START SOURCE EXTRACT
So this composition produces the following results:

# Display results
transformed_df_2.show()

### Output:

+-------+---+--------+-----------------+
|   name|age|    city|name_in_uppercase|
+-------+---+--------+-----------------+
|Charlie| 53|   Abuja|          CHARLIE|
| Ashley| 21|   Lagos|           ASHLEY|
|   John| 25|  London|             JOHN|
|  Brian| 27|New York|            BRIAN|
|Matilda| 44|Shanghai|          MATILDA|
+-------+---+--------+-----------------+

What are SOLID principles?📊

SOLID principles are a collection of design principles that help design software solutions easy to test, read and maintain over their lifecycles.

1. Single responsibility principle (SRP) 📌🧰

The single responsibility principle (SIP) states a module should only change for one reason. Another way of putting it is this: every class, method or function must only have one responsibility.

In the context of OOP, this means every class or method must be separated by responsibilities. In FP, this would be every function separated by responsibilities.

Let’s explore how both are applied differently with PySpark:

A. OOP Application👥📌

class IDatabaseConnector:
    def __init__(self, connection_string):
        self.connection_string = connection_string

    def connect_to_db(self):
        print("Connecting to database...")

    def close_connection_to_db(self):
        print("Closing connection to database...")

db_connector = IDatabaseConnector(connection_string="HOST: local, PORT: 1234")
db_connector.connect_to_db()
END SOURCE EXTRACT
#### [GOALS]
• a. Summarize the SOLID principles excerpt in two sentences.
• b. According to the SOLID principles excerpt, what does the single responsibility principle state?
• c. List every name shown in the name column of the output table in the SOLID principles excerpt.
The material that comes next has no role in this work.
START DATA
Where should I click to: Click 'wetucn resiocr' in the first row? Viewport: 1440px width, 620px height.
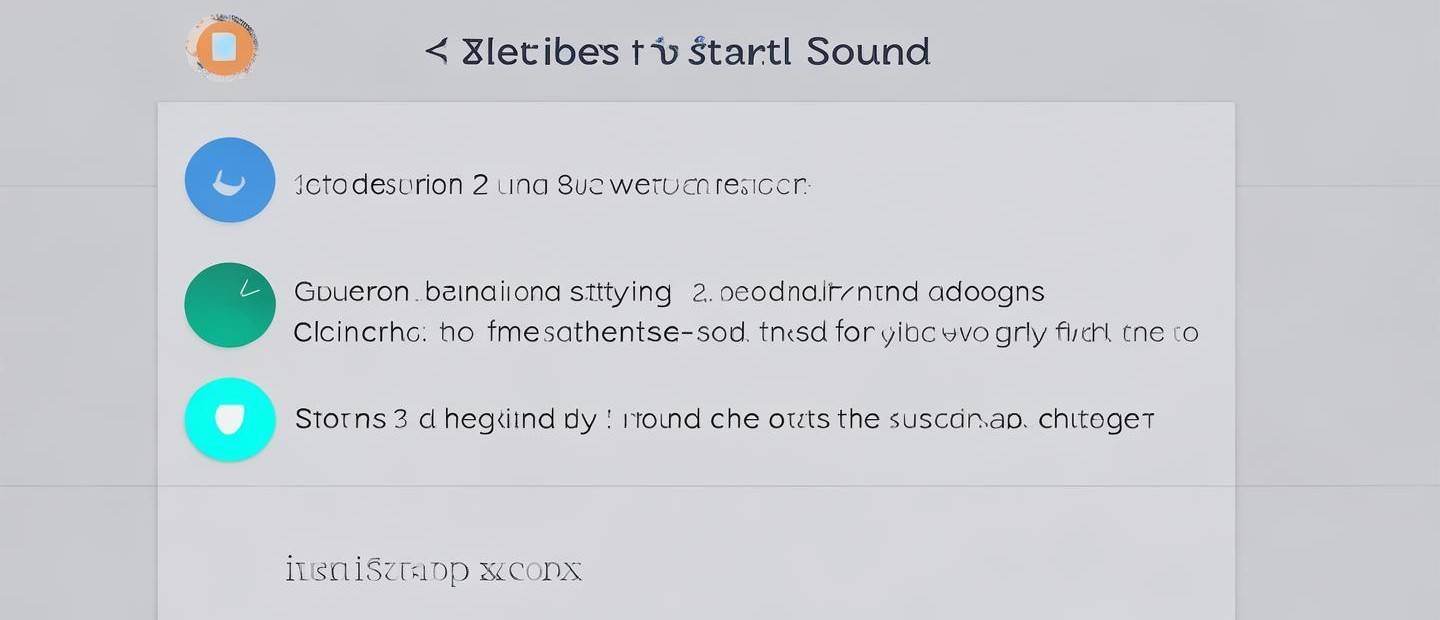point(706,185)
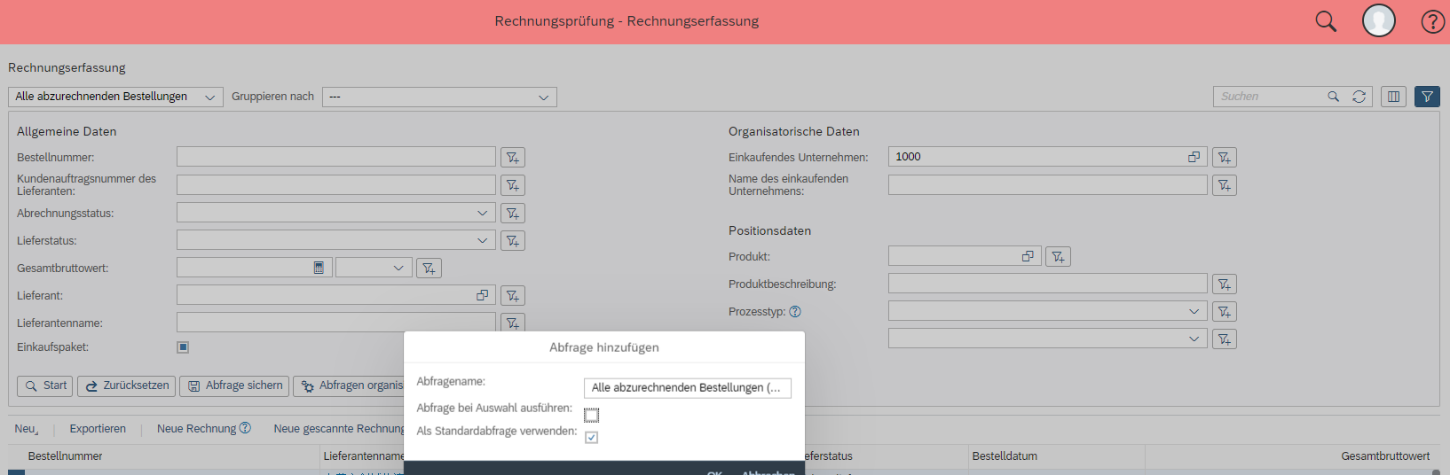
END DATA
#### [EXPECTED OUTPUTS]
• a. The excerpt displays a PySpark output table listing names, ages, cities and each name in uppercase, then describes SOLID principles as design principles that make software easy to test, read and maintain over its lifecycle. It explains that the single responsibility principle requires every class, method or function to have only one responsibility, and it starts an object-oriented PySpark application with a database connector class.

• b. It states that a module should only change for one reason.

• c. Charlie, Ashley, John, Brian, Matilda